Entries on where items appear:
*-*-*

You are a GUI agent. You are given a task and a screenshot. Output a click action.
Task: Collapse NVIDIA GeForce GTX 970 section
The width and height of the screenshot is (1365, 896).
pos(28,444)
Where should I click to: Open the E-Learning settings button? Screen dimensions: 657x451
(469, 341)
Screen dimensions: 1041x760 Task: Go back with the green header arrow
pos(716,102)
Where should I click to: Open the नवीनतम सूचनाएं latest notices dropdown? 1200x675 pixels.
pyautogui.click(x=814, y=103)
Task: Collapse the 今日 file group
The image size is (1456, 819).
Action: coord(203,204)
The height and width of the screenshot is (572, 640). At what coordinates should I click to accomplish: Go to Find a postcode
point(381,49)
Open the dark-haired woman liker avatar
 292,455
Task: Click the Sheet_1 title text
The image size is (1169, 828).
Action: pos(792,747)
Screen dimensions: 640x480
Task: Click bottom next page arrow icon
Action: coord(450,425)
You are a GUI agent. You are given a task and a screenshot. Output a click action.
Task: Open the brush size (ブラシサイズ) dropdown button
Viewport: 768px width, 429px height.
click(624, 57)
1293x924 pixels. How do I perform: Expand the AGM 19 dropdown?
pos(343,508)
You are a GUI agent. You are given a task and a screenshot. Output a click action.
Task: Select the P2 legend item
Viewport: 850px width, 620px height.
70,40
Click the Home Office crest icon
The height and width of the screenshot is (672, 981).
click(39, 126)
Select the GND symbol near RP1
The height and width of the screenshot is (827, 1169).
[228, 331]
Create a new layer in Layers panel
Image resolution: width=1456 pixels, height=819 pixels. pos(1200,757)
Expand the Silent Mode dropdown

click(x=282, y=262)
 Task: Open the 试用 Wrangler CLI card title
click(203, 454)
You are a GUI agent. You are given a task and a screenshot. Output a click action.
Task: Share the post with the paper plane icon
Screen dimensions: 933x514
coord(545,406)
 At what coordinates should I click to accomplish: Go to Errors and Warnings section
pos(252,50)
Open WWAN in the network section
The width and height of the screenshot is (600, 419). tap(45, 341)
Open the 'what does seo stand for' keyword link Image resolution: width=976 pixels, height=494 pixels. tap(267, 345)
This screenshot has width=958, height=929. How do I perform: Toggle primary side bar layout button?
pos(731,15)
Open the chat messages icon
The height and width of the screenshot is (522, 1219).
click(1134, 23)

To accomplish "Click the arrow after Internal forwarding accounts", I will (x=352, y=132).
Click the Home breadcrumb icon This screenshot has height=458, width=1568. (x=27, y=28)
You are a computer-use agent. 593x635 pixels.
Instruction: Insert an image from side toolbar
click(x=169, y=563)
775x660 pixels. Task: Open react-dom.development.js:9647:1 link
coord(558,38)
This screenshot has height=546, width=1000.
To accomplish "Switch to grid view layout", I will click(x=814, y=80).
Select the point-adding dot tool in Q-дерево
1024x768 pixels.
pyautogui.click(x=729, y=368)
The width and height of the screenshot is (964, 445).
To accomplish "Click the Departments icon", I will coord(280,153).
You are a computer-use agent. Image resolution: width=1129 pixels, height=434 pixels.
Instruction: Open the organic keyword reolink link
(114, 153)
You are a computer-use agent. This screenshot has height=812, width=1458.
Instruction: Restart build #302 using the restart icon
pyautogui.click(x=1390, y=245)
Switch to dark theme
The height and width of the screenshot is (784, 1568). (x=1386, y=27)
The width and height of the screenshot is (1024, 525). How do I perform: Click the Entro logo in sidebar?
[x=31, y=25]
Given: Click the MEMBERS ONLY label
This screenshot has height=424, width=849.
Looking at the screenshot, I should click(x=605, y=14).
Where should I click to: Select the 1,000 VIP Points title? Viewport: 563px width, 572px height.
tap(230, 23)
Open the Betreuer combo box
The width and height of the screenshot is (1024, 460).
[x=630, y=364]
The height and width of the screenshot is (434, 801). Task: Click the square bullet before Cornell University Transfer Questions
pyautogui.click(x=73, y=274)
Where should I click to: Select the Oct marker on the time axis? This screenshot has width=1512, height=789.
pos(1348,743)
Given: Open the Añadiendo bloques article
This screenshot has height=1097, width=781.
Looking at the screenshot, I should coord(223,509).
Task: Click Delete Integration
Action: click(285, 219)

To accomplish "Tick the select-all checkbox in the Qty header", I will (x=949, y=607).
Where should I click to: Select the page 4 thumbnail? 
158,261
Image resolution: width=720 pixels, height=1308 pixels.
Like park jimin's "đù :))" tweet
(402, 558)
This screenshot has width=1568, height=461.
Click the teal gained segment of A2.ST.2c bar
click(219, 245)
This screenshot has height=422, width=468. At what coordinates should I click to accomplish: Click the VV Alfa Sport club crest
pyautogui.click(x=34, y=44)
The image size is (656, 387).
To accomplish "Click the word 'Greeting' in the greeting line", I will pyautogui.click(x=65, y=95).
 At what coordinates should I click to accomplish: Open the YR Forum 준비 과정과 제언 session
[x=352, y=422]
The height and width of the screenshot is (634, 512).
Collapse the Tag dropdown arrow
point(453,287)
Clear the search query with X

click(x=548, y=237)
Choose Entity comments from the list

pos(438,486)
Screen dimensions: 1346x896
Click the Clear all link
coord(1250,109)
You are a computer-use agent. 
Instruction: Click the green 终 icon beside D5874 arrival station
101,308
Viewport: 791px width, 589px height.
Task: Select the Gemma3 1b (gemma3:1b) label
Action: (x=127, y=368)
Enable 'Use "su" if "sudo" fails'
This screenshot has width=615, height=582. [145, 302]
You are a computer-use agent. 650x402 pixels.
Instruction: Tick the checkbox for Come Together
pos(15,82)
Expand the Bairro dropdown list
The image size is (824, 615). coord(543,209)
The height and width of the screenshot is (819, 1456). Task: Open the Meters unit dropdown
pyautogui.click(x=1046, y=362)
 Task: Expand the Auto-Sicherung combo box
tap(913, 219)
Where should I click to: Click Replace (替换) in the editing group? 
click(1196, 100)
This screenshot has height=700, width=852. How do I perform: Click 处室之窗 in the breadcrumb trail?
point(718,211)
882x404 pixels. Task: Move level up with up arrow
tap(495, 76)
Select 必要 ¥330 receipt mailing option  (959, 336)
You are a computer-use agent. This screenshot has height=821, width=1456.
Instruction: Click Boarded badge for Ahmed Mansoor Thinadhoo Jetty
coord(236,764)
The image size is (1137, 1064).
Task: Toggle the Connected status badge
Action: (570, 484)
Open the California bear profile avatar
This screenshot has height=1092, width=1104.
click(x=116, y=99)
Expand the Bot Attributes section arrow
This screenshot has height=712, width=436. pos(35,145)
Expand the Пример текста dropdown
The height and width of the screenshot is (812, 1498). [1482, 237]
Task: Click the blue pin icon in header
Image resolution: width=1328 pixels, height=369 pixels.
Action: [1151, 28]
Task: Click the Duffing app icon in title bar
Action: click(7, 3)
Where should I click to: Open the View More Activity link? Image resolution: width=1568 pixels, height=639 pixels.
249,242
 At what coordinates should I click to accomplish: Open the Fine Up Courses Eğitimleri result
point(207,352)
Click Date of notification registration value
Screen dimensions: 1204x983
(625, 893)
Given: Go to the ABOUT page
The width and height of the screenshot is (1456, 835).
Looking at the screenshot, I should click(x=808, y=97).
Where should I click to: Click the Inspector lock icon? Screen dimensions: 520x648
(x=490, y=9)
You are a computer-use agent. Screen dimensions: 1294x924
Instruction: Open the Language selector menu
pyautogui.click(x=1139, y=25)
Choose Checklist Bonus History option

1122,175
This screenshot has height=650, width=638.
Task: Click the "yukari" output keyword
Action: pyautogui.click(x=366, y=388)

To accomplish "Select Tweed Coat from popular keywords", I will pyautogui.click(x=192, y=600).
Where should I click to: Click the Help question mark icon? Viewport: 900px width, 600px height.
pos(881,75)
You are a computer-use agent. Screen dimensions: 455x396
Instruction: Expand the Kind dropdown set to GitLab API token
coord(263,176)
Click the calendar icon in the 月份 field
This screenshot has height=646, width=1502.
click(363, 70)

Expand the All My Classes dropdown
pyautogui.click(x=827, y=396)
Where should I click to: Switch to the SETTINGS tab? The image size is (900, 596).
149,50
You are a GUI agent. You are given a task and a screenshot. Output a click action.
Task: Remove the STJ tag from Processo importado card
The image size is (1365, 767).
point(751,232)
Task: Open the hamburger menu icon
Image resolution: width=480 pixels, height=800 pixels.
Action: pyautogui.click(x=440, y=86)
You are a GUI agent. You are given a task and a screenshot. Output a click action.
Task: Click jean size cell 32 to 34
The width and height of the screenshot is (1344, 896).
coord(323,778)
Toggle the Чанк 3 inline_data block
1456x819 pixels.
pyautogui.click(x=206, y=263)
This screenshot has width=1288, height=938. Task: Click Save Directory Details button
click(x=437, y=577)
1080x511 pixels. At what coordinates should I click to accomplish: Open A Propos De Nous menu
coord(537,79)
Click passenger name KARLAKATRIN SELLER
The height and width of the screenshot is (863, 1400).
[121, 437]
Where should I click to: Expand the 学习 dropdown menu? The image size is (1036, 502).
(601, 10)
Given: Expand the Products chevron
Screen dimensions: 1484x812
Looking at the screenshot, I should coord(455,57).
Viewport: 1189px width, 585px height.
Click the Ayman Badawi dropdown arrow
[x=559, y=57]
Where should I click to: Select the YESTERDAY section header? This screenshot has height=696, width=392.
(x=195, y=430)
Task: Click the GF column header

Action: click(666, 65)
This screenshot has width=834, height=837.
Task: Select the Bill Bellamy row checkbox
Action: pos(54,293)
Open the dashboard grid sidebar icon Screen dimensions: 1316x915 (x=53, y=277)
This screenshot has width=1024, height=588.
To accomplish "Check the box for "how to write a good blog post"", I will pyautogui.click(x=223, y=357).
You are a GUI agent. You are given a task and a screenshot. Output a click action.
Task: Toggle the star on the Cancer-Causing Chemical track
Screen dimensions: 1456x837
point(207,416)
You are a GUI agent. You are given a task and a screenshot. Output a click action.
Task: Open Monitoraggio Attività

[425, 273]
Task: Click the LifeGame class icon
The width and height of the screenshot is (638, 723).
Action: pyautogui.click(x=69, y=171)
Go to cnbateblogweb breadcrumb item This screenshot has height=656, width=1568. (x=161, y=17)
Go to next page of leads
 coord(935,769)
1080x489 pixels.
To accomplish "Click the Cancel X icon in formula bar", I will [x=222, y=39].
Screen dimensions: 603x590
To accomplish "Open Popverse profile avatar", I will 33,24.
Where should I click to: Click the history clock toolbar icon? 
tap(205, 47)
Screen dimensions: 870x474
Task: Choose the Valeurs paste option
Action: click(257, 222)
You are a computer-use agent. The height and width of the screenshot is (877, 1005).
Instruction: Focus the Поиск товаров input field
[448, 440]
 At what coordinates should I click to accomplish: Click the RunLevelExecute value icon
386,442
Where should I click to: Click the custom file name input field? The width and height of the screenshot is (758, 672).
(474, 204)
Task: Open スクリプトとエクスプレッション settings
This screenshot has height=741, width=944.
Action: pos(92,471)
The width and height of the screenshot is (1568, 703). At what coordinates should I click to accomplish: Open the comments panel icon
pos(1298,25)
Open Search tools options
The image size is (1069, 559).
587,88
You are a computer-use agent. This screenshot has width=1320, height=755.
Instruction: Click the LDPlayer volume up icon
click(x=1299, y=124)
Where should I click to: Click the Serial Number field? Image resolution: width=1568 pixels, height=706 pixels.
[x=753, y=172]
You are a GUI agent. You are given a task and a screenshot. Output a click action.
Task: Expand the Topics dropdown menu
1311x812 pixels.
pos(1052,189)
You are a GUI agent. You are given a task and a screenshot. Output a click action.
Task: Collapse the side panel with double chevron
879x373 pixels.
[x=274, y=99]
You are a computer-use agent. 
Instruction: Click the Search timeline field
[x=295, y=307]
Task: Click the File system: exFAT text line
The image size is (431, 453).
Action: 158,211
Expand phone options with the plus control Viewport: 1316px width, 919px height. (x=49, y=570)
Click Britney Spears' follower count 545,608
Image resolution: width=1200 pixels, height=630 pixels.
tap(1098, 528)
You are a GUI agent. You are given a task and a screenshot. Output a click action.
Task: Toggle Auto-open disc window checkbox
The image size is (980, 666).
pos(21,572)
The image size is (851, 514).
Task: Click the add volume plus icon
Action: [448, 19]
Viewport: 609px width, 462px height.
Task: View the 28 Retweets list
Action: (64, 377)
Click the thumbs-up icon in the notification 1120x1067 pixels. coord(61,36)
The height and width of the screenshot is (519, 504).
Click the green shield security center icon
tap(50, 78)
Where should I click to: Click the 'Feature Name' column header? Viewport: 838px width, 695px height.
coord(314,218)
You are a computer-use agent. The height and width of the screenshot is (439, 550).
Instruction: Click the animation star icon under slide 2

*-*-*

Directions:
List every line of the data that contains the string "Viewport".

Solution to the exercise:
Viewport: 768px width, 429px height.
Viewport: 850px width, 620px height.
Where should I click to: Select the 1,000 VIP Points title? Viewport: 563px width, 572px height.
Viewport: 791px width, 589px height.
Where should I click to: Click the Help question mark icon? Viewport: 900px width, 600px height.
Viewport: 1189px width, 585px height.
Expand phone options with the plus control Viewport: 1316px width, 919px height. (x=49, y=570)
Viewport: 609px width, 462px height.
Where should I click to: Click the 'Feature Name' column header? Viewport: 838px width, 695px height.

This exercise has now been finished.